**About this task**
Only the lines of the data below from the one with "This screenshot has width=658, height=1069." through the one with "Select the Newcastle" are wanted. Repeat them exactly.
(Beginning of Supplied data)
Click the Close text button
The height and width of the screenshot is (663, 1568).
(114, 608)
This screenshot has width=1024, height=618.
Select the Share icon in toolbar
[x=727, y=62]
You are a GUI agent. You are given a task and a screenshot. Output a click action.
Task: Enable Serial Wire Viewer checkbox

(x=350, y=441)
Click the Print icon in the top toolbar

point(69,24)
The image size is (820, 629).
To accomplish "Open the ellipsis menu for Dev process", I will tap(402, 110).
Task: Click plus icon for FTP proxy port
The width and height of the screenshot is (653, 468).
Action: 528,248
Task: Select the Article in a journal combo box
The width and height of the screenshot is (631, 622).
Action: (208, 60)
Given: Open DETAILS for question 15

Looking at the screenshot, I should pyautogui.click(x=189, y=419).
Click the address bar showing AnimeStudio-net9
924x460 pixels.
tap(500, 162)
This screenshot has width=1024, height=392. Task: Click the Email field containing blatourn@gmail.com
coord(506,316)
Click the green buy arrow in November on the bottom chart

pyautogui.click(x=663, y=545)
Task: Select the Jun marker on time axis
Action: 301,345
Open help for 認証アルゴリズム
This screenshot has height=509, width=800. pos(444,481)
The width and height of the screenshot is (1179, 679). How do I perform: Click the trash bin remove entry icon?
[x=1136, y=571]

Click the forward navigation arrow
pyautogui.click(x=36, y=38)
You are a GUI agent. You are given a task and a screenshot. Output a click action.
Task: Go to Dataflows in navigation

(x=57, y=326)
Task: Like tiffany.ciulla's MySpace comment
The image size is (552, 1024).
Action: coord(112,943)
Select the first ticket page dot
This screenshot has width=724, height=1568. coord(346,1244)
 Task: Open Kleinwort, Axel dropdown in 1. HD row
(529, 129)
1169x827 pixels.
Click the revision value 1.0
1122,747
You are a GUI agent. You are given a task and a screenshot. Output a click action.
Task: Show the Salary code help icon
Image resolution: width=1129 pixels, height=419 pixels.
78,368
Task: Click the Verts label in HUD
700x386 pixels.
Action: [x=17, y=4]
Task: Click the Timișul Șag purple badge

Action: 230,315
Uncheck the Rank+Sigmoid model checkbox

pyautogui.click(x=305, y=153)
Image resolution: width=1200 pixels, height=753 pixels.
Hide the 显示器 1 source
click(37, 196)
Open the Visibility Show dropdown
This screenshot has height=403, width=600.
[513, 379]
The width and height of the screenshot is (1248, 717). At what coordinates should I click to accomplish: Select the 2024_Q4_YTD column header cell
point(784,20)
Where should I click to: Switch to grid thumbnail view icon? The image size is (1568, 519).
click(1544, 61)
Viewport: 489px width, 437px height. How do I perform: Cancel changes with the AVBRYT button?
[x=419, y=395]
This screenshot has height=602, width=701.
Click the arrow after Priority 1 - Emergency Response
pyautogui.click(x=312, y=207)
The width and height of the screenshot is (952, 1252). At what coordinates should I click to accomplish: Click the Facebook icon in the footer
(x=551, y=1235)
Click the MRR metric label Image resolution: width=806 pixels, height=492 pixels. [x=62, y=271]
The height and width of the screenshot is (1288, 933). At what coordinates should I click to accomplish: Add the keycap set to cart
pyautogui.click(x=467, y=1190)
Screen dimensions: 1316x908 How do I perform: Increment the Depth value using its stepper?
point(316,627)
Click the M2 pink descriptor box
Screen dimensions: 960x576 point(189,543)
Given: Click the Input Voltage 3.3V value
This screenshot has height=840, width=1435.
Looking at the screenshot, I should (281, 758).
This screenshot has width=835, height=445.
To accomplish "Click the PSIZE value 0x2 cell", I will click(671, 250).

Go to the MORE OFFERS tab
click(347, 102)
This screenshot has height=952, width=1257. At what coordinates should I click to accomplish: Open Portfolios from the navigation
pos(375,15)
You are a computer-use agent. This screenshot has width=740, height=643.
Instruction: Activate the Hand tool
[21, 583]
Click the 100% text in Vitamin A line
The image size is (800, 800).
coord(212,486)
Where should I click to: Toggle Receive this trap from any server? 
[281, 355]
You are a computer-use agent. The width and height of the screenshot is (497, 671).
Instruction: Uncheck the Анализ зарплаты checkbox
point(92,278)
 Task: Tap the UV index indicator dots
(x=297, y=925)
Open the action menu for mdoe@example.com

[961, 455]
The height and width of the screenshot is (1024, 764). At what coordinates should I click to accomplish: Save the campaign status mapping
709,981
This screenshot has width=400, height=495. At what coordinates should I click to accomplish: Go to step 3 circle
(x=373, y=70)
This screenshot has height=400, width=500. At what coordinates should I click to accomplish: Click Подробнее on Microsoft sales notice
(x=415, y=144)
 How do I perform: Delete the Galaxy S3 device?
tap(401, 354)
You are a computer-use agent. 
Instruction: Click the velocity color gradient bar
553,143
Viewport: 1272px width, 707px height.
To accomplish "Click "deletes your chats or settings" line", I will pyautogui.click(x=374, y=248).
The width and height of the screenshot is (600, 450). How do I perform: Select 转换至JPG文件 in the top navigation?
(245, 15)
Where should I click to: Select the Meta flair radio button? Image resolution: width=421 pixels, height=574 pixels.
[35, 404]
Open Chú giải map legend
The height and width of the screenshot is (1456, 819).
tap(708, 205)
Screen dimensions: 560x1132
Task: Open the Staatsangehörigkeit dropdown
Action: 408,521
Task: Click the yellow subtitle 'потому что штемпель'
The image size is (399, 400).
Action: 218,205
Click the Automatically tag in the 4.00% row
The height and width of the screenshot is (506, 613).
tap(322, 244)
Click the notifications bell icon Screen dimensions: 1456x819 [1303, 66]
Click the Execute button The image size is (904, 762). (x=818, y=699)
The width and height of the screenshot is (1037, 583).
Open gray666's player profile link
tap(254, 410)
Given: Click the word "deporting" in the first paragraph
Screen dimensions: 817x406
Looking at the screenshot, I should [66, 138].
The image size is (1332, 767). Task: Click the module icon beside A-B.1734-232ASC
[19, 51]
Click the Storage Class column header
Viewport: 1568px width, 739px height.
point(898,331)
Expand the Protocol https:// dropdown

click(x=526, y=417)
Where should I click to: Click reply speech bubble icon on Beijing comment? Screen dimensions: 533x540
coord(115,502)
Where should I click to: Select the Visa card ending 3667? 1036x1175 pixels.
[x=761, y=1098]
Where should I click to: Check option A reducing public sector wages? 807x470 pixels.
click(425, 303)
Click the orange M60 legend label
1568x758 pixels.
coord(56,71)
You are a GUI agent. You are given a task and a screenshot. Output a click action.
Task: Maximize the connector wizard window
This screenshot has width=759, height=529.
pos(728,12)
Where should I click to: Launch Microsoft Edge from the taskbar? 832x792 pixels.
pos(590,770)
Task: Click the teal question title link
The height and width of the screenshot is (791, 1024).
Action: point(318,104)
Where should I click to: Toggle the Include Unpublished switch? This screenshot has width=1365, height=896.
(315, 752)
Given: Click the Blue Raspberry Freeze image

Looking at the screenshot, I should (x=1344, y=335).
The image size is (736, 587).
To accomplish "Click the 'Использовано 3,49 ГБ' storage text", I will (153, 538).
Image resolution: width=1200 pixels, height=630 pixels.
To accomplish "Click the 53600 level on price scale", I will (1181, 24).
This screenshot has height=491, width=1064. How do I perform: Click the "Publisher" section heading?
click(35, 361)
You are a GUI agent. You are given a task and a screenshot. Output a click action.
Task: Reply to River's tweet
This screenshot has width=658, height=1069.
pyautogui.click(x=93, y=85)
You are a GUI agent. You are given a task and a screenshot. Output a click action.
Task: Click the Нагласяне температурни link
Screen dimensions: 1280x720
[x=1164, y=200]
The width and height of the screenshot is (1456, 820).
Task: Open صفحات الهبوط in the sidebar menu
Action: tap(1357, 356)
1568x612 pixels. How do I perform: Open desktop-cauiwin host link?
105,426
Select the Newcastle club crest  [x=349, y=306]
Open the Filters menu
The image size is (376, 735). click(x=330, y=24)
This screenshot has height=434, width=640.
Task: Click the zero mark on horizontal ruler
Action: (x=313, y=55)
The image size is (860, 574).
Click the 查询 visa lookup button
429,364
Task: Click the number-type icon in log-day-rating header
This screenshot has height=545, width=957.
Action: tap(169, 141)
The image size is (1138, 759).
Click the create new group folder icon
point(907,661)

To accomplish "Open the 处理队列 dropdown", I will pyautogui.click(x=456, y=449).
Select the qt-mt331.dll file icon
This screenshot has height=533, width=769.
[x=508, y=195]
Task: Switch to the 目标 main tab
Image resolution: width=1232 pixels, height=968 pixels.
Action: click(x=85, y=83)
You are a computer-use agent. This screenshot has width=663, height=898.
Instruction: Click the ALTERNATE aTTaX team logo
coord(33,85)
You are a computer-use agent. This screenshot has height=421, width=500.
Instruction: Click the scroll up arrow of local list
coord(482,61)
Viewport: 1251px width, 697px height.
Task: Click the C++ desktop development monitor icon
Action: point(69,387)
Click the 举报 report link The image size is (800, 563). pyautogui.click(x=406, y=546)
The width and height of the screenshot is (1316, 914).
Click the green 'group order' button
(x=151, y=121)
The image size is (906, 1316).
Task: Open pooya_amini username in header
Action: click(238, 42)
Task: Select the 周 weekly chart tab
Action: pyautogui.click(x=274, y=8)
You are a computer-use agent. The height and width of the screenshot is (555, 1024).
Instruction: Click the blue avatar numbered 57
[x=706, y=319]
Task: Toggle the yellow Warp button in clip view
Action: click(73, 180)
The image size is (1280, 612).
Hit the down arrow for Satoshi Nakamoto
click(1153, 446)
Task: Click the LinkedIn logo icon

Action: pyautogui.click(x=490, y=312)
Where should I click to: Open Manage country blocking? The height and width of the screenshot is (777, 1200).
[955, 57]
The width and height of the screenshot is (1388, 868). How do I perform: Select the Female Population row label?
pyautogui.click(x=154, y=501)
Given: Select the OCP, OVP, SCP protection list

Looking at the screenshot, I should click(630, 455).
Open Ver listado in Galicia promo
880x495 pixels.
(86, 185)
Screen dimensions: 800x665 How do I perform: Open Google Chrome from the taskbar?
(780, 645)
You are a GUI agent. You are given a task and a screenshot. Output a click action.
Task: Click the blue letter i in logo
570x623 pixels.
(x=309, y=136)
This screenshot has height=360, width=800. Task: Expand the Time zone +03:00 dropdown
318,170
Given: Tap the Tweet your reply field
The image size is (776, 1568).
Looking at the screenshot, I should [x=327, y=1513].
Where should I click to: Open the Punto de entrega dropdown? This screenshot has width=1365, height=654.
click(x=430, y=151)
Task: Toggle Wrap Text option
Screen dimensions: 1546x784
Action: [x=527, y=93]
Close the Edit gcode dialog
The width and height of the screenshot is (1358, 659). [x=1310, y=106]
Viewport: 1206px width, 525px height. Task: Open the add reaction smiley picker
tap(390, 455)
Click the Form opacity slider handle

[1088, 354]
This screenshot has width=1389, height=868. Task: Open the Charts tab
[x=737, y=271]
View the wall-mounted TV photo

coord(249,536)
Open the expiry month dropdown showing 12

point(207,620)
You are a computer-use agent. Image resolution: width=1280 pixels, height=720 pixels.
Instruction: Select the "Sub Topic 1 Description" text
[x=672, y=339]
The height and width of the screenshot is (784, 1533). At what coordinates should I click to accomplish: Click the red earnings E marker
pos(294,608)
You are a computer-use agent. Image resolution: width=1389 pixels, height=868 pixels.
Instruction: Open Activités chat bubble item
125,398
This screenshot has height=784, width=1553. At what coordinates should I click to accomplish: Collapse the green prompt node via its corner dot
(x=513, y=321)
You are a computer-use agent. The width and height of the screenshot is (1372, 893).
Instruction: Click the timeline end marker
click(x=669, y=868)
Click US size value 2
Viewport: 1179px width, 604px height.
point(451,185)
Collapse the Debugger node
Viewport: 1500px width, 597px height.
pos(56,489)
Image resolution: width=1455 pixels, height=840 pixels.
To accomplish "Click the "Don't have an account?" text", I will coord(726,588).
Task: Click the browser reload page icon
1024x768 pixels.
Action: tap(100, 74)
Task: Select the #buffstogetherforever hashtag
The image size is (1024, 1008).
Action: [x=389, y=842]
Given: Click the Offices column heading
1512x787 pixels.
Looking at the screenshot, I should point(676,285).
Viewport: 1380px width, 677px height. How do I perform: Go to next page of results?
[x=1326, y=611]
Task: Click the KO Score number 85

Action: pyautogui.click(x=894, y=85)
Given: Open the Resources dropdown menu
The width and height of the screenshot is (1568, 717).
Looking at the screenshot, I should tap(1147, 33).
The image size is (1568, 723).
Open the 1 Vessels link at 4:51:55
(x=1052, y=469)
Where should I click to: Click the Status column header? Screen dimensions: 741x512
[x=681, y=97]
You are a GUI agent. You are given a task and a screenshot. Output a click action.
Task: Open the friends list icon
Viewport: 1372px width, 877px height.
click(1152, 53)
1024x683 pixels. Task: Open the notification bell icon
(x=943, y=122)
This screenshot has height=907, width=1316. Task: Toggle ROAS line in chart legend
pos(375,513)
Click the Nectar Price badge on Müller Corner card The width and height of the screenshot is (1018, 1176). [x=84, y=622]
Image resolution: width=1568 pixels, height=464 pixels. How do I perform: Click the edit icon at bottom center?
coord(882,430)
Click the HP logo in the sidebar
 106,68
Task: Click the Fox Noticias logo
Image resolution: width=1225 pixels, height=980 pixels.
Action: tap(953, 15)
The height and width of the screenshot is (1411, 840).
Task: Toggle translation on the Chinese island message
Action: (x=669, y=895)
(End of Supplied data)
**Reply to the exercise**
This screenshot has width=658, height=1069.
pyautogui.click(x=93, y=85)
You are a GUI agent. You are given a task and a screenshot. Output a click action.
Task: Click the Нагласяне температурни link
Screen dimensions: 1280x720
[x=1164, y=200]
The width and height of the screenshot is (1456, 820).
Task: Open صفحات الهبوط in the sidebar menu
Action: tap(1357, 356)
1568x612 pixels. How do I perform: Open desktop-cauiwin host link?
105,426
Select the Newcastle club crest  [x=349, y=306]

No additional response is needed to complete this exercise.